- REUTERS/Lucy Nicholson
The Uber driver behind the lawsuit that threatened the company’s business model is now objecting to settling the case.
In April, Uber announced that it had reached a $100 million settlement agreement in a court case that had gone on for three years. Douglas O’Connor filed suit against the company in 2013, claiming that Uber had misclassified its drivers as independent contractors and that they should be employees.
The culmination of the case was announced in April with a $100 million settlement for drivers in California and Massachusetts.
But in a court filing on Monday, O’Connor is now objecting to the settlement that bears his name, saying that it shortchanges drivers of billions.
I am compelled to submit this declaration objecting to the class action settlement on behalf of myself and on behalf of the hundreds of thousands of other Uber Drivers in the State of California-and throughout the Country-who were at first given hope and a voice by the lawsuit bearing my name but now feel utterly betrayed and sold-out by an unjust settlement result that only benefits Uber.
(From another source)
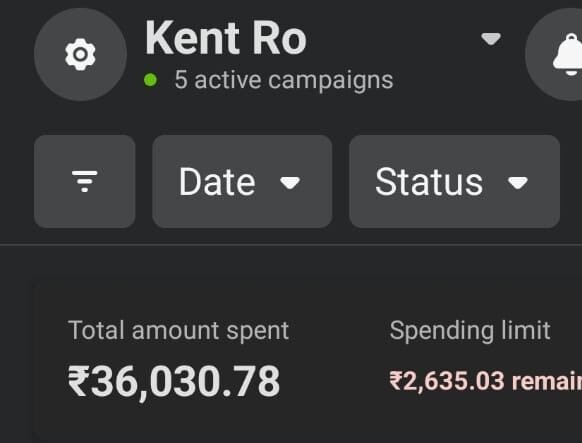This screenshot has height=443, width=582.
Task: Click the Spending limit label
Action: coord(470,330)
In his objection, O’Connor claims that he never saw a copy of the settlement before Uber announced it in April. After it was announced, he claims that he was pressured into quickly signing the 100-page document.
After reviewing the settlement, O’Connor doesn’t believe that the agreement is in the best interests of Uber drivers.
Having now had the full opportunity to review the O’Connor settlement agreement, it is apparent that under the agreement, Uber drivers are being sold out and shortchanged by billions of dollars while sacrificing the determination of their classification as employees.
Uber drivers are being sold out and shortchanged by billions of dollars while sacrificing the determination of their classification as employees.
He initiated the case against Uber three years ago because he felt that the company misclassifying its drivers was “the most significant hazard to the economy and public safety,” he says. The settlement doesn’t answer that question.
O’Connor says in the objection:
Unfortunately, the magnitude of this generational threat was given short shrift in the O’Connor class action as almost no meaningful discovery or depositions were taken, but where the average Uber driver will now receive an offensive settlement worth less than a tank of gas. I cannot in good conscience support this disastrous settlement agreement.
Uber declined to comment on the objection. Shannon Liss-Riordan, his former attorney, said that the things O’Connor is saying “are simply not true.”
Liss-Riordan wrote in an e-mail to Business Insider:
The case was at risk of being gutted by the Ninth Circuit and we made the choice we did, in consultation with our clients. Mr. O’Connor was not a lead plaintiff, and had not been certified to represent the class, but I kept him in the loop because the case bore his name. I believe the settlement was in the best interests of the class, in light of the risk we faced if having the case pulled out from under us by the Ninth Circuit. But if the court disagrees and thinks the settlement should not go forward for some reason, I would be more than happy to plow forward with it and do what I need to do.